[[ Provided records, beginning ]]
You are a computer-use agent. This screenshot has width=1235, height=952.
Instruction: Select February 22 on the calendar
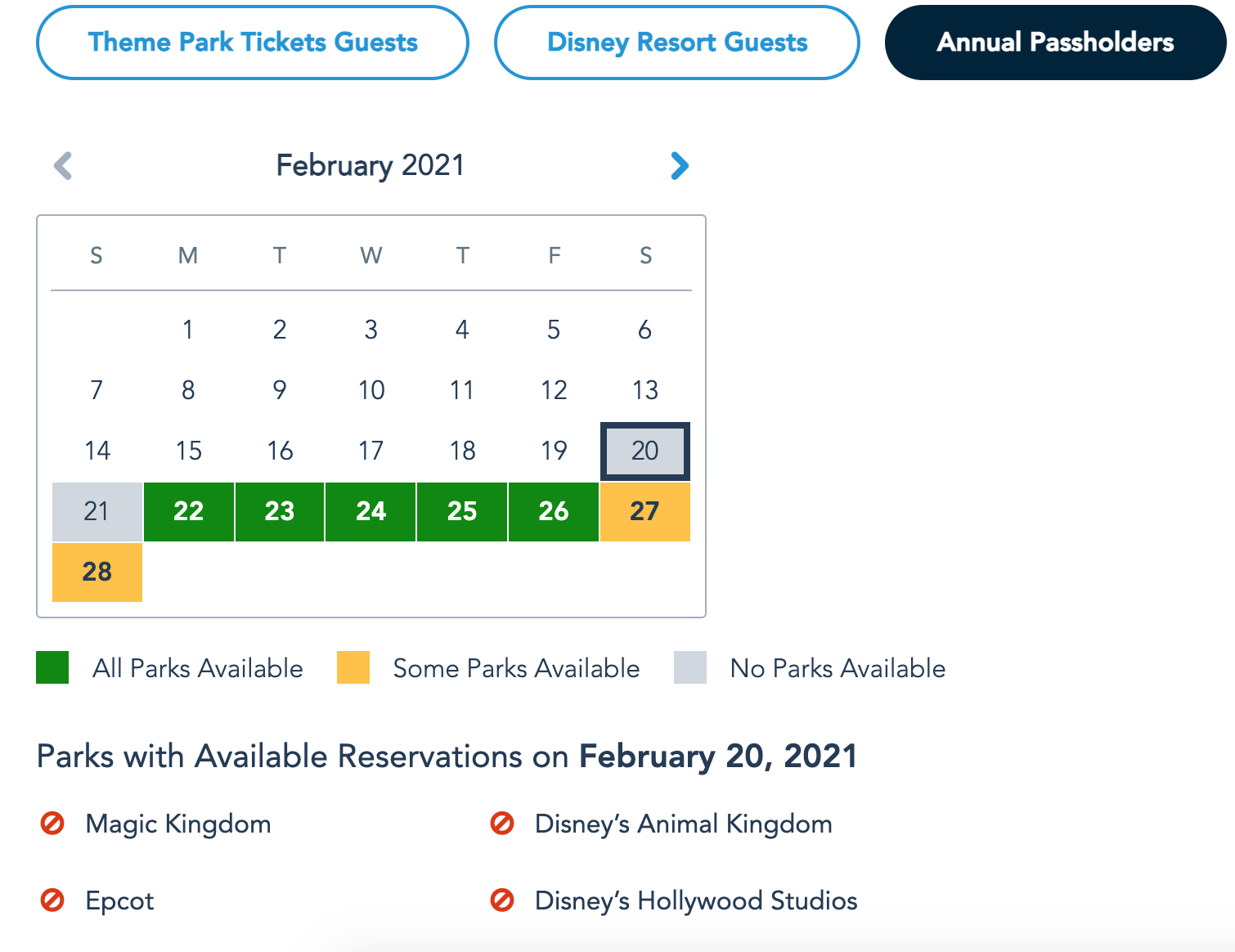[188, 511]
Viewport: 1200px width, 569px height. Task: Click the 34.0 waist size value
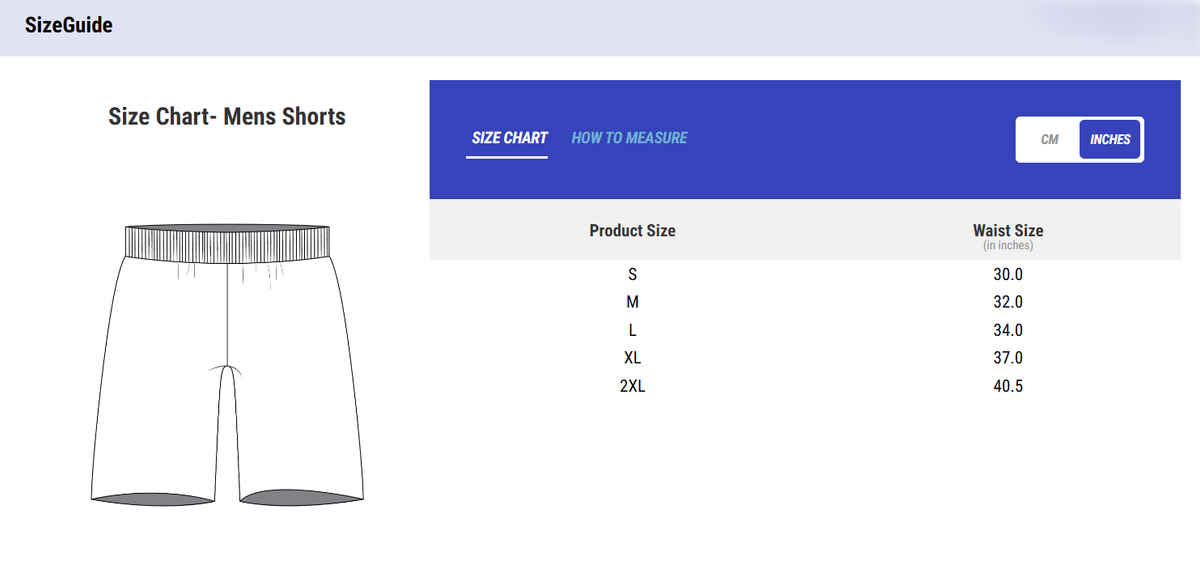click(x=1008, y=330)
[[ Provided records, end ]]
*About this task*
Print the lines from the one that contains "Viewport: 1200px width, 569px" through the last line of the data, exactly and in full, and no other lines. Pictures are not part of the copy.

*Task response*
Viewport: 1200px width, 569px height. Task: Click the 34.0 waist size value
click(x=1008, y=330)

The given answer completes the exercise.